Published 2 years ago on September 26, 2017
By Vincent

Europe has many attractions dotted throughout, with various cultures and countries all jostling for attention and most people aware of the top attractions in capitals such as London, Paris, and Rome but there are some real cultural treats to be found outside of these. Unknown corners of the continent can offer up a far more intimate travel experience with fewer thronging crowds to get through and a sidestepping of rampant commercialism. Here are Europe's 10 Best Hidden Destinations.

1. Freiburg im Breisgau, Germany

On the very edge of the famed Black Forest, this city sits in the shadow of the tree-covered hill of Schlossberg. Mountain bike trails lead down from the hills into the valley whilst road cyclists can make the most of the gloriously flat roads along the Dreisam river. Home to one of the oldest churches in Europe with the Münster cathedral, its history is beautifully in tune with its picturesque setting.

Sergey Dzyuba/

Not too far from the Swiss border, it is quite possible to do a day trip from Zurich or Basel.

2. Sibiu, Romania

Constructed in the middle ages by German settlers, Sibiu brings together a set of different cultures from Romania, Germany, and Hungary. Another cyclist friendly city, it is a mix of medieval charm and lush parkland inside one of Europe's best kept fortified citadels.

Balate Dorin/

The Cibin River runs right by Sibiu and it is the former capital of Transylvania.

3. Odense, Denmark

Birthplace of the fairy tale creator Hans Christian Andersen, the city pays homage to him with many a statue and museum proclaiming his influence and even has a public bench with many of his characters carved into it.

Adrian Stoiedin/

The third largest city in Denmark, Odense has plenty of wonderful restaurants and galleries to visit and is designed with pedestrians and cyclists in mind. A coastal city on the island of Funen where it has been the capital for over 1000 years.

4. Vézelay, France

A UNESCO world heritage site, predominantly because if its Romanesque Basilica of St.

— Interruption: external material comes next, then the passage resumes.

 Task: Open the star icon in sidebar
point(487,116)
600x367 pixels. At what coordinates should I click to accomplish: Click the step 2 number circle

Magdalene, Vézelay Abbey which is a stunning church that dates all the way back to the 11th century.

Michal Szymanski/

A hilltop town in the French countryside it is often covered in geraniums during summer which can be fully enjoyed from the many independent cafes throughout the Cure Valley which more often than not will serve the locally grown white wines. 

5. Pilsen, Czech Republic

In part, heavily industrialized what with it being the home of Skoda Motorworks and Pilsner beer, Pilsen still holds some spectacular architecture and scenery around its gardens, museums, and galleries.


Not too far from Prague, it often gets unfairly by-passed by those heading straight for the Czech capital.

6. Coimbra, Portugal

The former capital of Portugal and home to one of the world's oldest universities, Coimbra has brilliant medieval and Roman architecture at the heart of the city with Roman ruins and a hill-top fortress to wander around.

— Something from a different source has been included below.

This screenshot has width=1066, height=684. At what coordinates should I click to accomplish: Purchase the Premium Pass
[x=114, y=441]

An easy trip from either Porto or Lisbon, the university quarter of Coimbra has some of the most stunning architecture in the city and many beautiful churches.

7. Mons, Belgium

The Belfry, the Neolithic Mines in Spiennes and the Dou Dou at Mons are all considered UNESCO masterpieces and it also has the former of home of Vincent Van Gough, which is open to the public and is the capital of the province of Hainaut.

Gabor Kovacs Photography/

Little wonder then that it was named European capital of culture for 2015. 

8. Torún, Poland

Famous for its gingerbread or piernicki, this city is also where the great astronomer Nicolaus Copernicus was born and the city has clung to its son with statues and museums dedicated to him as well as his own shaped piernicki. 


Noticeably different from Krakow and Warsaw, Torun is well worth the visit on the banks of the Vistula River.

9. Matera, Italy

According to UNESCO, Matera is "the most outstanding, intact example of a troglodyte settlement in the Mediterranean region, perfectly adapted to its terrain and ecosystem," and they should know.


Rich in history and culture, there are many cave dwellings bored into the hillside which can be explored and toured and some are even available to spend the night in. Not as well known as many other Italian destinations but with fantastic history just as impressive as any other region of the country.

10. Maastricht, The Netherlands

Split by the Meuse river, Maastricht is just as beautiful as Dutch capital, Amsterdam. Filled with stunning castles and surrounded by countryside, Maastricht is a bit of an overlooked gem.


With a network of underground tunnels that residents used, when under attack, to sneak up on enemies the history of the city is fascinating and there are plenty of vineyards and galleries to relax in afterward.